Copy each line of the entries below that contains the string "computer".

* [Entries provided]:
______

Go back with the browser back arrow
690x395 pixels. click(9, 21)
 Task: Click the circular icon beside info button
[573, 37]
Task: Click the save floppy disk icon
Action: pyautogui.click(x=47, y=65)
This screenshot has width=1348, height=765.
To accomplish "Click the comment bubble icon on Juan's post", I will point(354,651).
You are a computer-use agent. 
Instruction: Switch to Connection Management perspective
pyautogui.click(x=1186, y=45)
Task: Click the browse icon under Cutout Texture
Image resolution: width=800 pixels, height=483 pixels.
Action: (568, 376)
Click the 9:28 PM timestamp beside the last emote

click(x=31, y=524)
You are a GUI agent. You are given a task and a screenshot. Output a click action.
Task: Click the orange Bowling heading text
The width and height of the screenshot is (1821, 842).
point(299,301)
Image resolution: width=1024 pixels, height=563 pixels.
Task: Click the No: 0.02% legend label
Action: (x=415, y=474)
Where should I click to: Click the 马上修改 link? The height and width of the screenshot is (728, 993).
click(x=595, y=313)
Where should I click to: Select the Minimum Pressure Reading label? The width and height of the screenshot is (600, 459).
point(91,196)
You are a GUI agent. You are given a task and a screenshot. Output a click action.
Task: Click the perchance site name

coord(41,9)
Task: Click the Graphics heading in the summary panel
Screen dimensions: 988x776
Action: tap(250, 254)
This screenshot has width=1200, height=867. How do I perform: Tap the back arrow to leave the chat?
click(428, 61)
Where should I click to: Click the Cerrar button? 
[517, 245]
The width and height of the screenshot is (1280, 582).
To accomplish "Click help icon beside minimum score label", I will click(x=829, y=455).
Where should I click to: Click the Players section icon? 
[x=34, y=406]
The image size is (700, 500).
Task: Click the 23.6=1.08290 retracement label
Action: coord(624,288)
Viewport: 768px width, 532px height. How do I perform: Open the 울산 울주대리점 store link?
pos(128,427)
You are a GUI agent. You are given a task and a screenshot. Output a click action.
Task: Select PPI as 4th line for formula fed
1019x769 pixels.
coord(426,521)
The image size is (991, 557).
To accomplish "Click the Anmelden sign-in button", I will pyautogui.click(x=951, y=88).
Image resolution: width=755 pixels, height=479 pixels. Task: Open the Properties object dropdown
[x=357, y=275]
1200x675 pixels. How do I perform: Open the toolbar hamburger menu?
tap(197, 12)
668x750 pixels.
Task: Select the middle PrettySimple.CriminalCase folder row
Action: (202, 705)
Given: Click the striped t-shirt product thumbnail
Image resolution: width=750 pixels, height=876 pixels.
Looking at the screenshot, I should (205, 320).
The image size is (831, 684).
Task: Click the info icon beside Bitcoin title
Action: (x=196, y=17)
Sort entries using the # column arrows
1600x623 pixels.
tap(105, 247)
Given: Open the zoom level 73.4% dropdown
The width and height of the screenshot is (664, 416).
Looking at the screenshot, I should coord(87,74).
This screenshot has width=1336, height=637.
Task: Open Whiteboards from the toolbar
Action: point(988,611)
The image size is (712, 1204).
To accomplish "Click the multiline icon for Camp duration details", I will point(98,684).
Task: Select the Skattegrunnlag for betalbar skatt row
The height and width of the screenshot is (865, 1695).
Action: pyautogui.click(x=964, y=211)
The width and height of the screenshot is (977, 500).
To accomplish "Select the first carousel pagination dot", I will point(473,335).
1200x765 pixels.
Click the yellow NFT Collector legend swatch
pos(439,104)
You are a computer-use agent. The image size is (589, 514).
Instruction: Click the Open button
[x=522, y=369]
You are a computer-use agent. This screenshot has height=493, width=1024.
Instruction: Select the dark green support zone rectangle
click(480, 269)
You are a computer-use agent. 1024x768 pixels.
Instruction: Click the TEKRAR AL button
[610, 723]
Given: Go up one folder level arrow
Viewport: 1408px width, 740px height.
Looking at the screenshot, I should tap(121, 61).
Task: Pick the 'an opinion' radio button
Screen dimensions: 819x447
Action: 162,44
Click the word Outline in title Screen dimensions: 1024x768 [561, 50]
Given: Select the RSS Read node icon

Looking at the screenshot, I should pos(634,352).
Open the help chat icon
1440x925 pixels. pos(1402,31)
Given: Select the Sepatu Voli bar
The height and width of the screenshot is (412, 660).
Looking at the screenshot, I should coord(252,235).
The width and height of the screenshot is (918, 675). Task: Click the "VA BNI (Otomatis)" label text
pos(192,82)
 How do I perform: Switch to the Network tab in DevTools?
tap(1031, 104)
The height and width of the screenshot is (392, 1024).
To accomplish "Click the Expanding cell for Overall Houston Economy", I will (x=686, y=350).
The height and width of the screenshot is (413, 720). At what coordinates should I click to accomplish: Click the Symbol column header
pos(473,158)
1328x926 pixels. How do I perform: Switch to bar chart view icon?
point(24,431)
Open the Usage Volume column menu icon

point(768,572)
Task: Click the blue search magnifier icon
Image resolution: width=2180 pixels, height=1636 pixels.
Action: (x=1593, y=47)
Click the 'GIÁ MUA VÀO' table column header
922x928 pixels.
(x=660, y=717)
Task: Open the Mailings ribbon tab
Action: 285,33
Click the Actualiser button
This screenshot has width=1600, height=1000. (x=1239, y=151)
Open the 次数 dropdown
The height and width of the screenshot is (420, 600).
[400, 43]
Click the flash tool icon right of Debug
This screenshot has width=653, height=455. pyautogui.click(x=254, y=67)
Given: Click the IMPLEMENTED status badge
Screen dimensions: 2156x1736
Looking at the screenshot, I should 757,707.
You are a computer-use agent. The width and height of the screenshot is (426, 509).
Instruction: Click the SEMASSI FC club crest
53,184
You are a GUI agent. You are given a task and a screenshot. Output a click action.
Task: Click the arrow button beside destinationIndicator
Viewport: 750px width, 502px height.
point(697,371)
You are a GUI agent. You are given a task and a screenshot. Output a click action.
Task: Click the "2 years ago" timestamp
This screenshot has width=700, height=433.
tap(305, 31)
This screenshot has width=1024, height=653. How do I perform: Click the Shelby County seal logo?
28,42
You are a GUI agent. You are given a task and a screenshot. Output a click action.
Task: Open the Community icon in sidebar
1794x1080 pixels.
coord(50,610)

______

* [Answer below]:
You are a computer-use agent. 
You are a computer-use agent. The image size is (589, 514).
You are a computer-use agent. This screenshot has height=493, width=1024.
You are a computer-use agent. 1024x768 pixels.
You are a computer-use agent. The width and height of the screenshot is (426, 509).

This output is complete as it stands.